■ THE TASK:
Reproduce the material below with every occurrence of "screenshot" changed to "screen capture" and nothing else altered. Leave the pictures out of your answer.

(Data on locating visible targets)
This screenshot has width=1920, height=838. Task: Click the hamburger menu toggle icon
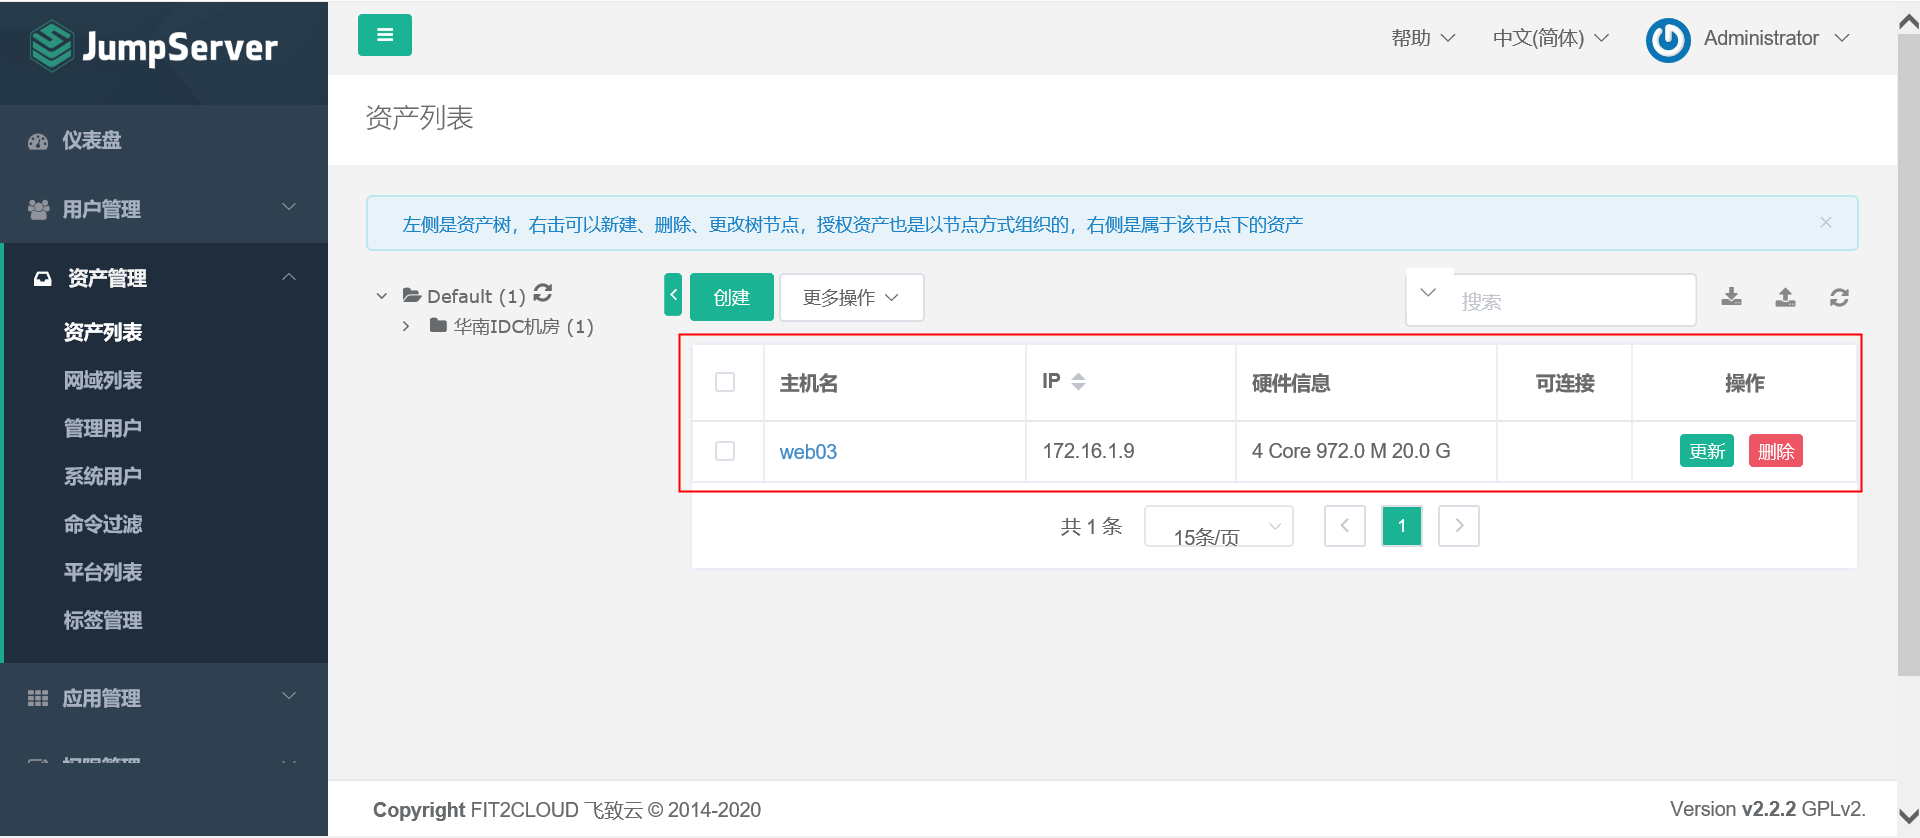pos(385,35)
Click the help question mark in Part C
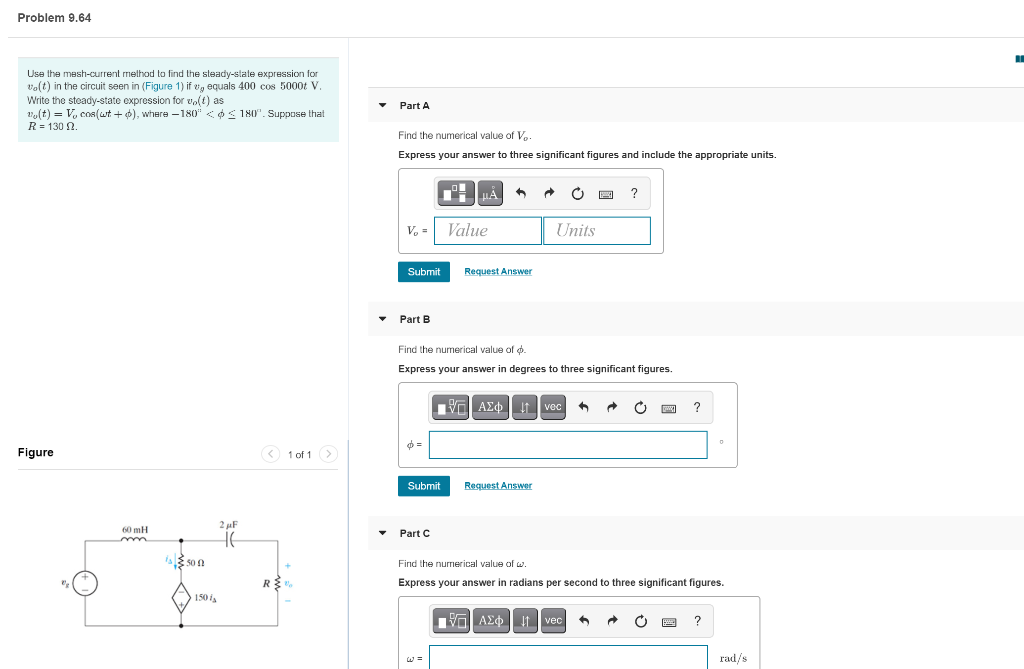 (697, 621)
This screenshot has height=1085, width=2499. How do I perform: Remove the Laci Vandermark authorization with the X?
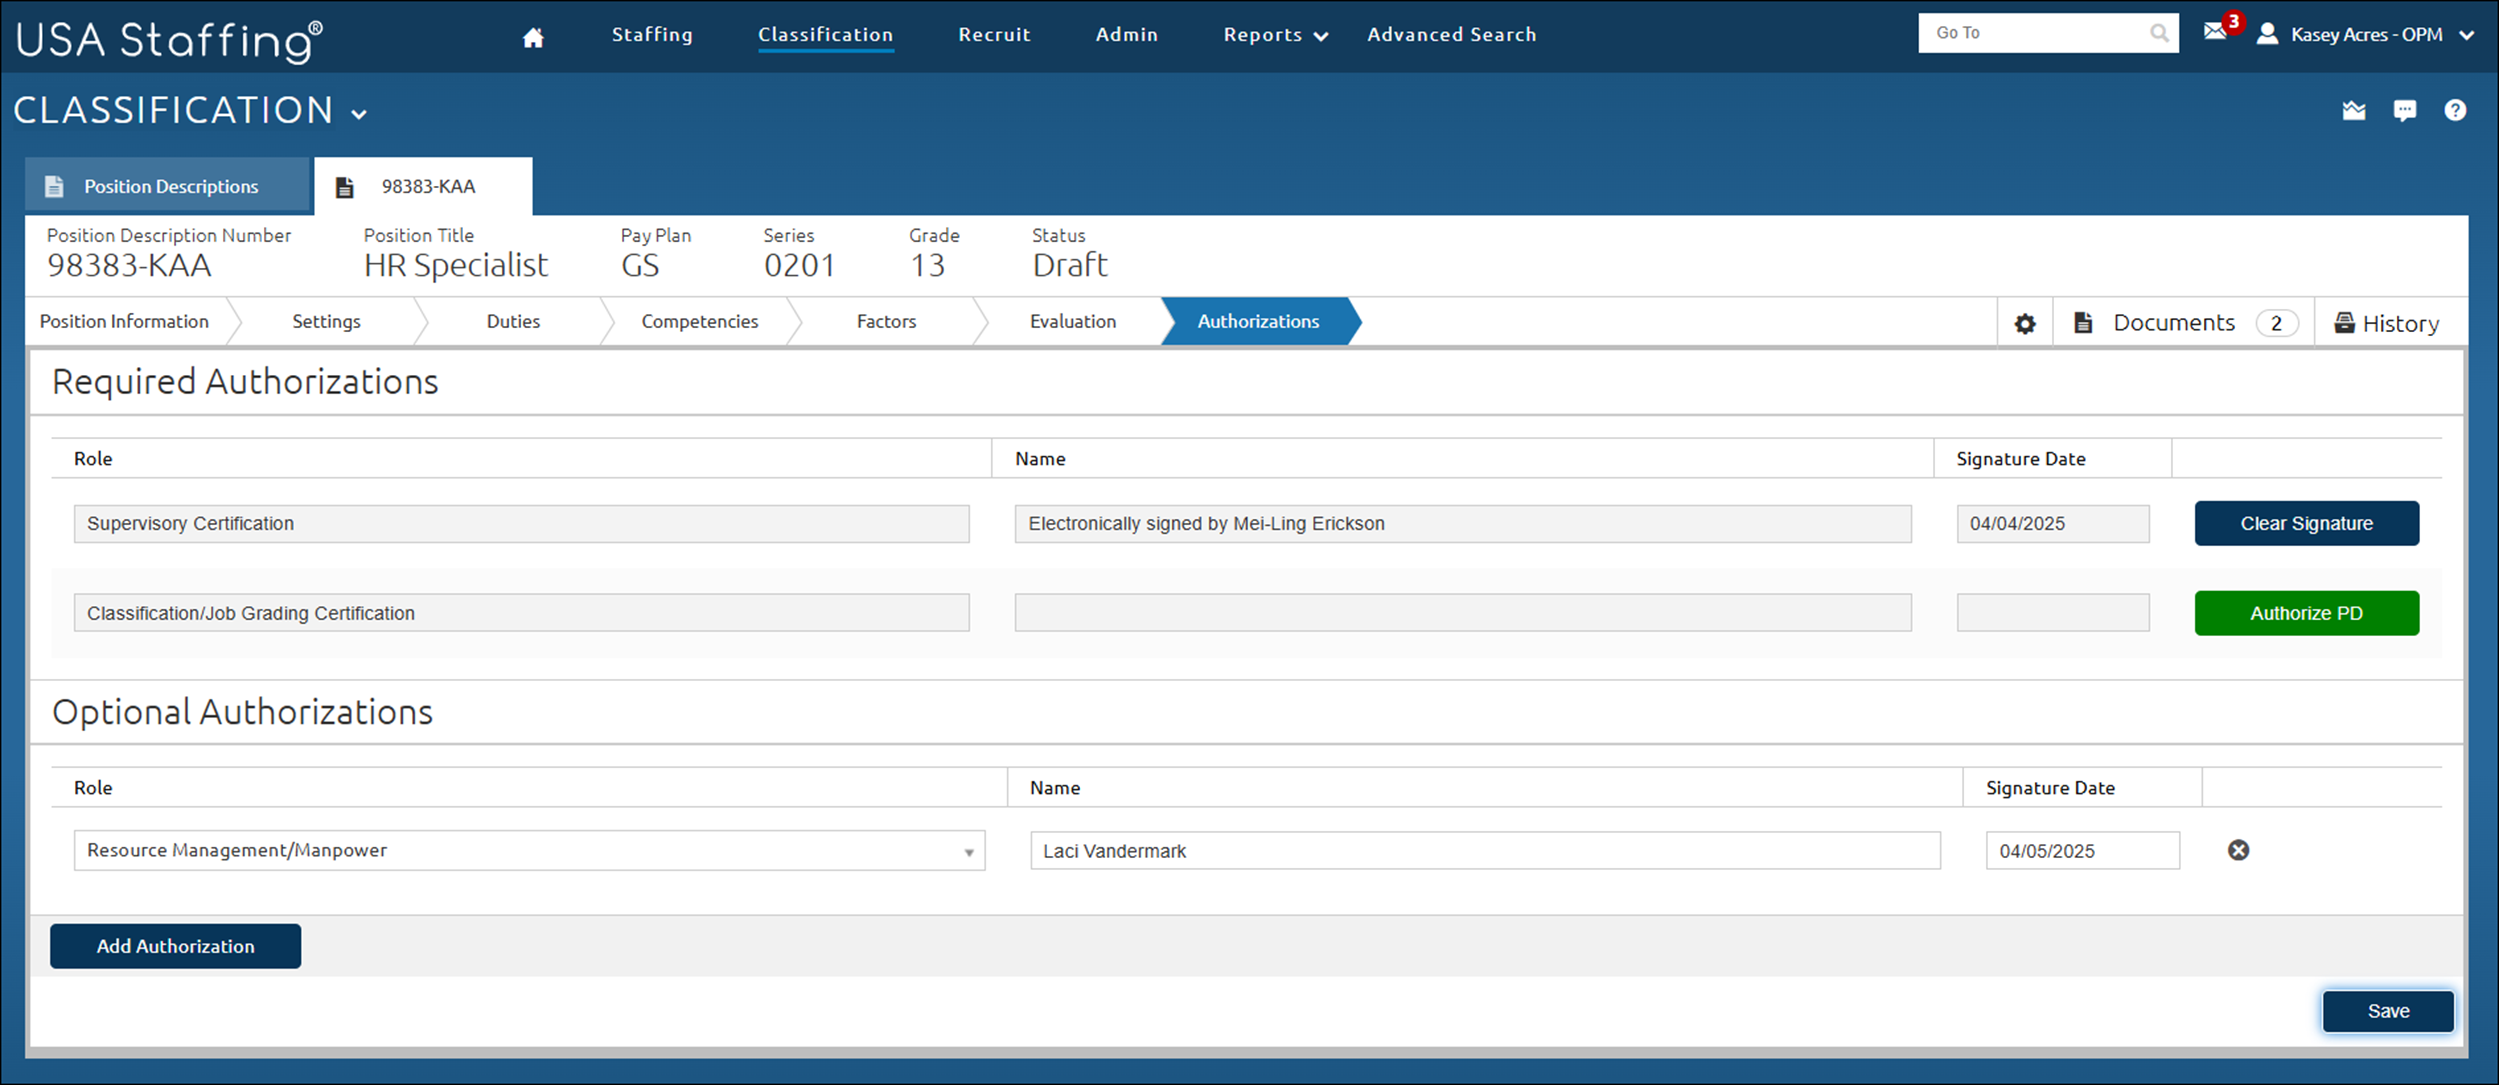2238,850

■ REPLY:
This screen capture has width=1920, height=838. Task: Click the hamburger menu toggle icon
pos(385,35)
Click the help question mark in Part C
 (697, 621)
This screen capture has height=1085, width=2499. How do I perform: Remove the Laci Vandermark authorization with the X?
2238,850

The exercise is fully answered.